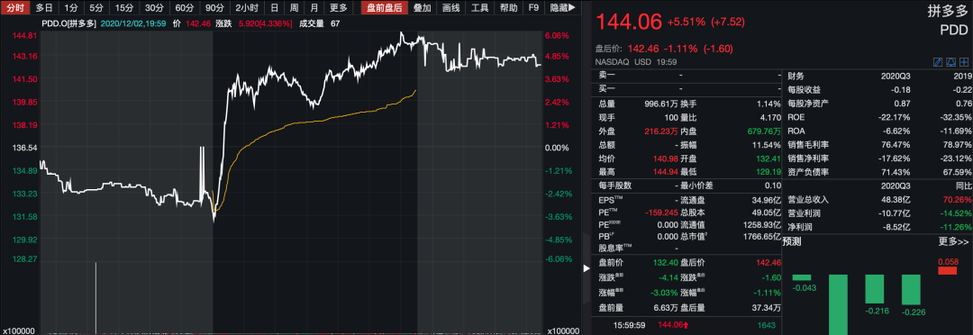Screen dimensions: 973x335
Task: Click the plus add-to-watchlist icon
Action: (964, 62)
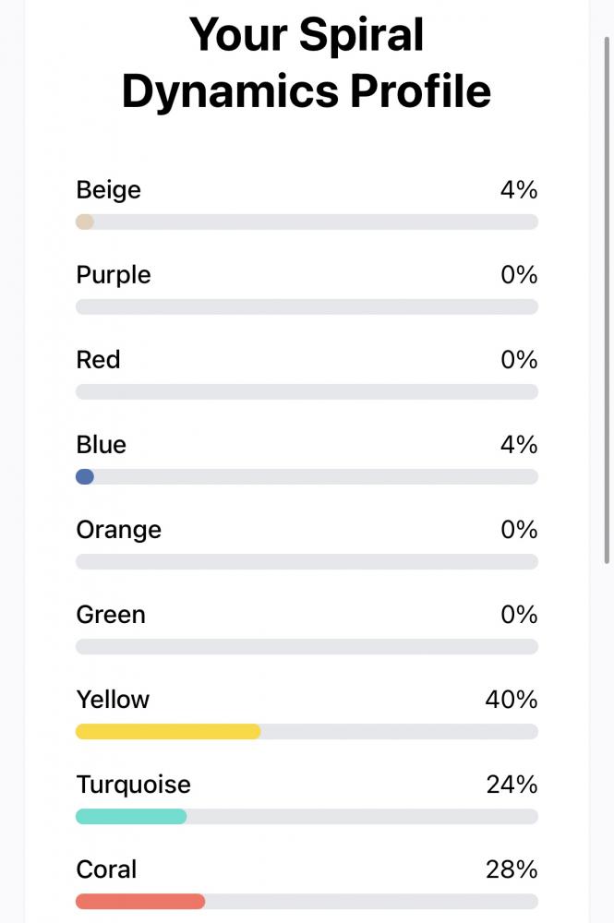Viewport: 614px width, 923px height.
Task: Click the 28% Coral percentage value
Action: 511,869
━━━━━━━━━━━━━━━━
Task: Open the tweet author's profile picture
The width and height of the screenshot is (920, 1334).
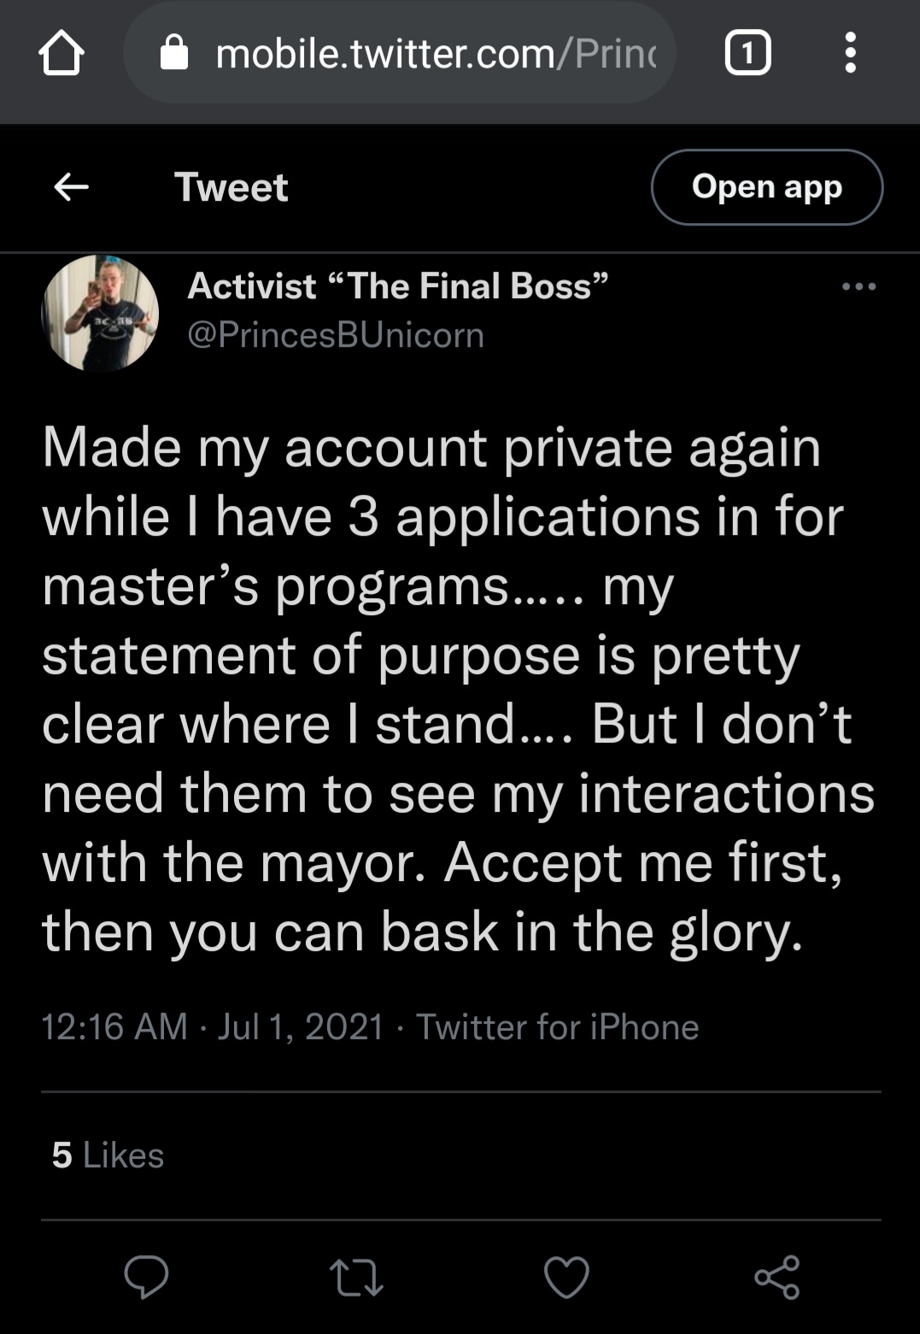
━━━━━━━━━━━━━━━━
▶ [Task prompt] Output the lines of the records above exactly as they appear, from the line containing "Task: Open the tweet author's profile picture" through the line containing "The width and".

▶ [Solution]
Task: Open the tweet author's profile picture
The width and height of the screenshot is (920, 1334).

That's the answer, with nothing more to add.